Normally when I camp, I use that as an excuse to stuff my face all day. Neverending bags of chips, cheetos, candy, etc. And then tons of hot chocolate and smores at night. The hubby likes to camp big (griddle on the stove,etc) -- so normally breakfasts are pancakes, french toast, etc.
Well, I decided not to splurge this trip. EVERY day I ran around the campground. Uphills. I forced myself to go when I thought I couldn't. I didn't eat one chip or cheeto. I only allowed myself candy one day (a couple servings of gobstoppers...about 250 calories). When everyone else had hamburgers, I had gardenburgers using 1/2 a crappy whole wheat tortilla for a bun. I only had hot chocolate one night, and I skipped the whip cream and made it not very chocolatey. Instead of pancakes and french toast, I brought zucchini yogurt pancakes and flavored them with blueberries and banana with agave instead of syrup. For dinner I ate grilled vegetables. And I did eat smores, but I limited myself to one or two marshmallows a night.
I felt so proud of myself. Even after we came home and we were both exhausted, I ate salad for dinner instead of caving in when the hubby suggested pizza. I was SOOOOOO sure when I weighed myself today that the scale would be in the 180s. But nope. Still at 190. Freaking A. Resisting all those temptations and forcing myself to run everyday (Even when we got home I still ran after unpacking) and the scale didn't even budge. I am a little cranky right now, lol.

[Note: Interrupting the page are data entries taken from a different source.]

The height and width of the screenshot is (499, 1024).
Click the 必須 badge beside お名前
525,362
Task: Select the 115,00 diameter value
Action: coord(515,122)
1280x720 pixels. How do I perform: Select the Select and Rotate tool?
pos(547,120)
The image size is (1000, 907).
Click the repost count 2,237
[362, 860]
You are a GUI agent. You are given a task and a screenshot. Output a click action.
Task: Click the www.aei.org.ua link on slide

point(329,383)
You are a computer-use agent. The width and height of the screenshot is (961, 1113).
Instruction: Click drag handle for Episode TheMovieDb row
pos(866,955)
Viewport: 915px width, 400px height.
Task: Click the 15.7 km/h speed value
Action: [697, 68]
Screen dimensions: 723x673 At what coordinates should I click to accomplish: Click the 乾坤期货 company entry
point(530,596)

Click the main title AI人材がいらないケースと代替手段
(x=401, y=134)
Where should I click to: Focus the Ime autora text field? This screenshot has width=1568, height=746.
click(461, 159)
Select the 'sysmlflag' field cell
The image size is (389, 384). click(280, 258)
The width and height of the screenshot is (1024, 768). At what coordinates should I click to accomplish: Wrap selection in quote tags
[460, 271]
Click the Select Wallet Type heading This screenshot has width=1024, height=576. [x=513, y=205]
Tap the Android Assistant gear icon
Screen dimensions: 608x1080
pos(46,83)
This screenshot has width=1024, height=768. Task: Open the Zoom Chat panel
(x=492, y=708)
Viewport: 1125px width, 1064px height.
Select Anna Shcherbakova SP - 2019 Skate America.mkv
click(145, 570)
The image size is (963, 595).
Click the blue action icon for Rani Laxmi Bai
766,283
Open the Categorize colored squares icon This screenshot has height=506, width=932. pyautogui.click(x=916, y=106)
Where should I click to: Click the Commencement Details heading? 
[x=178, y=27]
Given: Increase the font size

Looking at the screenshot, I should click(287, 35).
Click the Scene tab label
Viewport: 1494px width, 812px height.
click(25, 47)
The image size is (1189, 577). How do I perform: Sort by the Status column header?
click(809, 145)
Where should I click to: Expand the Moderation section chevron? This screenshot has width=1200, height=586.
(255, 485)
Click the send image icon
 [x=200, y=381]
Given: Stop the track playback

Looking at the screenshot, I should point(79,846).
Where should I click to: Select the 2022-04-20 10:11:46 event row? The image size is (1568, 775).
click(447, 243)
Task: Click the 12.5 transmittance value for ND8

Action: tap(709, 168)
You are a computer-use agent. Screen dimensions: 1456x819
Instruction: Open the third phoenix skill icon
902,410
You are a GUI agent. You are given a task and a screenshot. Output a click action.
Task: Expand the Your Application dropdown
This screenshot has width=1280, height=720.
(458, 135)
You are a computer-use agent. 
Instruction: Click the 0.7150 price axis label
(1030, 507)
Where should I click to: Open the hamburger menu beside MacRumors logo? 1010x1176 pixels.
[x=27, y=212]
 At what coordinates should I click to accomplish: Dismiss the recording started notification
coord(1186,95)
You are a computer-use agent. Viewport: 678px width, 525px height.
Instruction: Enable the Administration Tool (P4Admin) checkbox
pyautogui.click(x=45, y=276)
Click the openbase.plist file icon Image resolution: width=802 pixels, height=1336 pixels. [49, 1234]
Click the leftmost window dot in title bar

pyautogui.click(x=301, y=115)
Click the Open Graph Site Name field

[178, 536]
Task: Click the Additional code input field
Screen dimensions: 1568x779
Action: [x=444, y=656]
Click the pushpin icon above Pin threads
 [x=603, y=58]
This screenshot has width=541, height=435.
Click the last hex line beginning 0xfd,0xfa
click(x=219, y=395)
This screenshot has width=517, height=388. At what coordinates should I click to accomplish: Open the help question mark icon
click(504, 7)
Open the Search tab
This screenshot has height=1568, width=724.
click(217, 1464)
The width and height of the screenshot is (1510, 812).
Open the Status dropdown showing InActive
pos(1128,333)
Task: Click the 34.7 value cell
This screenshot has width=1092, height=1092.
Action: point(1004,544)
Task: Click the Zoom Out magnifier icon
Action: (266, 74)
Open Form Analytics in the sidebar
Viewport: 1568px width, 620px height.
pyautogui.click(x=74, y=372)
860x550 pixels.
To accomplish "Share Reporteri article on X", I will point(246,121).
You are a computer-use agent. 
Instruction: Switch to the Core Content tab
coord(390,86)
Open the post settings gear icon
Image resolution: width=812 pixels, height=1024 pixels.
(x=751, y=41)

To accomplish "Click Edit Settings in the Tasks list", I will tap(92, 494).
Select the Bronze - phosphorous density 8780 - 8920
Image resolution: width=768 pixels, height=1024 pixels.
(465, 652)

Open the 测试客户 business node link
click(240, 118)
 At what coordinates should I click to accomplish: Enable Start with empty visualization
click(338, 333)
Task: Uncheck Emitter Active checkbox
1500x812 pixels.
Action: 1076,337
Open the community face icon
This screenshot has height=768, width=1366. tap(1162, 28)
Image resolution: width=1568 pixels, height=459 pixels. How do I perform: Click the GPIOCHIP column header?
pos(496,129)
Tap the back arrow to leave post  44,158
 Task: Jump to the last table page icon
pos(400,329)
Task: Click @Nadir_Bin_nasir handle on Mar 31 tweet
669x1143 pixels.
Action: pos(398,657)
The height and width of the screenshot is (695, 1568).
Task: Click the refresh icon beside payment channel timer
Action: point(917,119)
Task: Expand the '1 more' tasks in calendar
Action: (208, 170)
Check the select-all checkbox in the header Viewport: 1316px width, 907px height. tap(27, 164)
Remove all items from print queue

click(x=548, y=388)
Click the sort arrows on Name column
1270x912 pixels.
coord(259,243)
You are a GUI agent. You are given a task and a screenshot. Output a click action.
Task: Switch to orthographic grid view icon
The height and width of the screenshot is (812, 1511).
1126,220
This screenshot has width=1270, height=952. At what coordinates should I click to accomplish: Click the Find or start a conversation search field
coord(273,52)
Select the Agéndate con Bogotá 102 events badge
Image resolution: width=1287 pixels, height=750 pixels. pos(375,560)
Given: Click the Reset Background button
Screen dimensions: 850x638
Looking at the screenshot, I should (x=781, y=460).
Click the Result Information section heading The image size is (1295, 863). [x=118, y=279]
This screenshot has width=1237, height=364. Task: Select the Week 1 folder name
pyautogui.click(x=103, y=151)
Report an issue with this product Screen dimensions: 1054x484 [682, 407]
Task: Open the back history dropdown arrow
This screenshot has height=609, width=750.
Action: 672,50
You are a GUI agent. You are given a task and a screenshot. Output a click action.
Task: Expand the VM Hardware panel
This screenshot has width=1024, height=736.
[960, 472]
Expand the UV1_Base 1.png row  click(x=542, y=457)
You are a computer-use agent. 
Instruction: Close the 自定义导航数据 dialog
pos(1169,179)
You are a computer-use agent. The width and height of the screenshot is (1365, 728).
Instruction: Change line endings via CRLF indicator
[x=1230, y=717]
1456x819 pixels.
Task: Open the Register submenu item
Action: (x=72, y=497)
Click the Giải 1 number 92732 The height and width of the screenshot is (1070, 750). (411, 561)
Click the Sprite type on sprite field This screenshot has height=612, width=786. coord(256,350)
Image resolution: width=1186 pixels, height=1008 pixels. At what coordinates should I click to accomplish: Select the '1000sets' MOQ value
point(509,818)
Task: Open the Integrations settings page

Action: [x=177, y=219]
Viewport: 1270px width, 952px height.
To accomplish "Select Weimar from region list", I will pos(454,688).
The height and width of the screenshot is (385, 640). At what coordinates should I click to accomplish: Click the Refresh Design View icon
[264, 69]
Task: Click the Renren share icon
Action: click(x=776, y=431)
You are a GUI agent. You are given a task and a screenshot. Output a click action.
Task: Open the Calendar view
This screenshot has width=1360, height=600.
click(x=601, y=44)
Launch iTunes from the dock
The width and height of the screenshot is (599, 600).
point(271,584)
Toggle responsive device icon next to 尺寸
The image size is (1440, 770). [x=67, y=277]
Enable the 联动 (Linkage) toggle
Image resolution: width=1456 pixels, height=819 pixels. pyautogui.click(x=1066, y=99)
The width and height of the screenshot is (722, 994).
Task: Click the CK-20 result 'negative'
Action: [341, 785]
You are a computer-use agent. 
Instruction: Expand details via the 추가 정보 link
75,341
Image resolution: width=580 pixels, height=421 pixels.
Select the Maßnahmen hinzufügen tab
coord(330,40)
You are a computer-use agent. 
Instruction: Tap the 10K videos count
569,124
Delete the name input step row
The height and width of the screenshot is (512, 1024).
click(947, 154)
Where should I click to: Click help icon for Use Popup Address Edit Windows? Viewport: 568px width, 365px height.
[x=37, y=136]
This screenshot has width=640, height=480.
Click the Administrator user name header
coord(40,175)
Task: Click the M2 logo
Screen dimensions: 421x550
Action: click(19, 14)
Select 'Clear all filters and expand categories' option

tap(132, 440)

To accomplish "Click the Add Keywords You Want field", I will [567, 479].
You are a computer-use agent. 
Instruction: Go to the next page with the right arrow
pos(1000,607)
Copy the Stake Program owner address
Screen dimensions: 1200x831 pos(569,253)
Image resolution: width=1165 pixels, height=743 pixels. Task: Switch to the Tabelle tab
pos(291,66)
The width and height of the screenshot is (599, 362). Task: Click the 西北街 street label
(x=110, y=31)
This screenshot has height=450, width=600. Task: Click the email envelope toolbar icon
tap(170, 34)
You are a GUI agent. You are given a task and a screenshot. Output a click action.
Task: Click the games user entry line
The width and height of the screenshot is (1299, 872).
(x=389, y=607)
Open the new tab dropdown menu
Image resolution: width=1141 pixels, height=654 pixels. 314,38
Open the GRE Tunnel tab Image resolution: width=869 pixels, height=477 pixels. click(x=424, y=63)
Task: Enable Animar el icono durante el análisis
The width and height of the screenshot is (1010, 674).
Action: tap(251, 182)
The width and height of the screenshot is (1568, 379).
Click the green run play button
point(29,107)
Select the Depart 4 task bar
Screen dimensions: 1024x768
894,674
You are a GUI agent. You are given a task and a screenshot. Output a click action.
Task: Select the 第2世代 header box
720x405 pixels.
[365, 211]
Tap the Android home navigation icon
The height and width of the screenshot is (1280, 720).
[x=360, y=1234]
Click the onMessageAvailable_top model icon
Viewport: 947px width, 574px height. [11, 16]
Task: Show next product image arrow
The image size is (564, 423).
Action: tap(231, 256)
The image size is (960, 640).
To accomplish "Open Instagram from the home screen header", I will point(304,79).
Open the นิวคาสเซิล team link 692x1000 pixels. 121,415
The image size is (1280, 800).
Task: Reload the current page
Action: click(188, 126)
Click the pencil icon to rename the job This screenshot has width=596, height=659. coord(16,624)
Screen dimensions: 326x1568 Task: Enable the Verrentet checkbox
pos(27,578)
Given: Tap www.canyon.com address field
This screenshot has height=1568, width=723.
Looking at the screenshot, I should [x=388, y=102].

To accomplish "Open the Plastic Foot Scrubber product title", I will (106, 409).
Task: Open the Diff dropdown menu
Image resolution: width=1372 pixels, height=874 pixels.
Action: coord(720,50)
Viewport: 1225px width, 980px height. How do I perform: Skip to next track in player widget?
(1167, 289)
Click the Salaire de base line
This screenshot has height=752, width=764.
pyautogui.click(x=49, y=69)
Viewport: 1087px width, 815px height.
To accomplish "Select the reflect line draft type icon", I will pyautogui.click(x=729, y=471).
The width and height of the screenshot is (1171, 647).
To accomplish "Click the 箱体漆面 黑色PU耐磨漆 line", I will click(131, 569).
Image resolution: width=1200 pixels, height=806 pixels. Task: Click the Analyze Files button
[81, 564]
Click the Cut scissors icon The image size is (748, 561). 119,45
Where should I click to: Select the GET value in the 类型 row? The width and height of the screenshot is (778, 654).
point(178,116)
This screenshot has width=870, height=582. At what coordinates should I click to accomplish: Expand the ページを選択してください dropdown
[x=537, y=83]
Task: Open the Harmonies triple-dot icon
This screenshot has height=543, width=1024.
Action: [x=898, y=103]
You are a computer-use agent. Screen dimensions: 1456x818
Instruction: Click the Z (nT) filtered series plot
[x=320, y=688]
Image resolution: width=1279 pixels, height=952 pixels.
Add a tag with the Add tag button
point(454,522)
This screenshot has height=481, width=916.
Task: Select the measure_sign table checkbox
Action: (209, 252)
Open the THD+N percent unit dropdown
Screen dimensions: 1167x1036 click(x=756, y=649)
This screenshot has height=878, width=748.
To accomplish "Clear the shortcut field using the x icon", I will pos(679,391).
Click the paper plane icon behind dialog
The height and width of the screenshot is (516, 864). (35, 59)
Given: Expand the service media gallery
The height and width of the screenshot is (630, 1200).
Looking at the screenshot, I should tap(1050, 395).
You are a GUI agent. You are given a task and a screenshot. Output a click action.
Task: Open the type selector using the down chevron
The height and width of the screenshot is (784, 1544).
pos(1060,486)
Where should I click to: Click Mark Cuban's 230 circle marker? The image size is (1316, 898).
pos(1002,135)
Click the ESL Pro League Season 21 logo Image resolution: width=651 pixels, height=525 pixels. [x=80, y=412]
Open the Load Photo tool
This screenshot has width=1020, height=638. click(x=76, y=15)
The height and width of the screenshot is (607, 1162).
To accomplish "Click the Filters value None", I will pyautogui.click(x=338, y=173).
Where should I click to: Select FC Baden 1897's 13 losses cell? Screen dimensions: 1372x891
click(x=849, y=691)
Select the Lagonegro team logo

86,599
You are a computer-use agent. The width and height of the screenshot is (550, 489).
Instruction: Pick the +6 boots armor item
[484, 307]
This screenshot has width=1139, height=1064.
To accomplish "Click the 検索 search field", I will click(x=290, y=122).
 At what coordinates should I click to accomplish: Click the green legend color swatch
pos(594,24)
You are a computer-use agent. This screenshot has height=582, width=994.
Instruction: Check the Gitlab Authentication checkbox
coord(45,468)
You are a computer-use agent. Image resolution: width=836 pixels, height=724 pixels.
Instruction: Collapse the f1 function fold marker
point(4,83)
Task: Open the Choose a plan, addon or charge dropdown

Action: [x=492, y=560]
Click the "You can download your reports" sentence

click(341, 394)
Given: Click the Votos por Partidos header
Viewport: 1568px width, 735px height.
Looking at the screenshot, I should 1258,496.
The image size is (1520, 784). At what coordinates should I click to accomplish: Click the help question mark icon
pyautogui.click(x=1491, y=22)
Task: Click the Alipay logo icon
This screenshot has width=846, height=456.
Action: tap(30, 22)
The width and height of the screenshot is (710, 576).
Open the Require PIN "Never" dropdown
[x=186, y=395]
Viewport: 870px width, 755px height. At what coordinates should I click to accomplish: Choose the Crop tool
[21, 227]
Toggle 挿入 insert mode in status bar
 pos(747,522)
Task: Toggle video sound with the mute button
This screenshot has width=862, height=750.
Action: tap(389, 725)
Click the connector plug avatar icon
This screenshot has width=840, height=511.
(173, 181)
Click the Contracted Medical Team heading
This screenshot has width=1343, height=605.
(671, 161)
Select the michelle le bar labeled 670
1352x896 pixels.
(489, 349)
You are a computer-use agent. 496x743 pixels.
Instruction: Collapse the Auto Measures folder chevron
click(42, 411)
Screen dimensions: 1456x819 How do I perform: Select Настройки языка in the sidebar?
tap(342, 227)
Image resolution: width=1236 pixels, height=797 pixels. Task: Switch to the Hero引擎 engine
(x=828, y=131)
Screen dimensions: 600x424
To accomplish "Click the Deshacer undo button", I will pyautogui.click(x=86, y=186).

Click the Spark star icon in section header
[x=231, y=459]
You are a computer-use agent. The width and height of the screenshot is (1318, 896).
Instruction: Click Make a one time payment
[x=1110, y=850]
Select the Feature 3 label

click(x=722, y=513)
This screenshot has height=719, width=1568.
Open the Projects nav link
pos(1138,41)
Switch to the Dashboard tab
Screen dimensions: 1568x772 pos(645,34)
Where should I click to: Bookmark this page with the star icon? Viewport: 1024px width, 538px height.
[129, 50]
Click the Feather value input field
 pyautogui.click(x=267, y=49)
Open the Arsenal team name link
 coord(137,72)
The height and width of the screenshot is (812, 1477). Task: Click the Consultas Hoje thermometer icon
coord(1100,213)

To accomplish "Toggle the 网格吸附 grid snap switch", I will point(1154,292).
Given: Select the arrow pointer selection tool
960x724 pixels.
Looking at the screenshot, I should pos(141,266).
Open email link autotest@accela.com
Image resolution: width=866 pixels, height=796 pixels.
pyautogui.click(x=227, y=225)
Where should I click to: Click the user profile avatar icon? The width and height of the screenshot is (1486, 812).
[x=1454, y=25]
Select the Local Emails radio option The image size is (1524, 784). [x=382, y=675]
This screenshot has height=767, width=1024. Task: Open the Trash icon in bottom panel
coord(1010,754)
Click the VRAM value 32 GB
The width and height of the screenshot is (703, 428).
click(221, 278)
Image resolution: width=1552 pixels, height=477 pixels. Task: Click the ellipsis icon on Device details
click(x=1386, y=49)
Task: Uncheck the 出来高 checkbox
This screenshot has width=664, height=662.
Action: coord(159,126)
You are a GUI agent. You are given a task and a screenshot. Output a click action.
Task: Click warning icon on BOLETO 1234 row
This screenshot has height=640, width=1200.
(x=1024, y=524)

I envisioned that moment of stepping on the scale and seeing 180 something the entire trip. Everytime I watched the family eating delicious crappy food and I resisted, I envisioned that scale moving down. And it didn't...so now I am going to go and drown my sorrows in shopping. So there
I know it will go down but just peeved right now. But I'm moving on!
I'm too exhausted to go and catch up on personals right now...I will try later. But I did see your post
vdh2102 and I'm sorry....

That sucks....you have to at least be gaining muscle or something!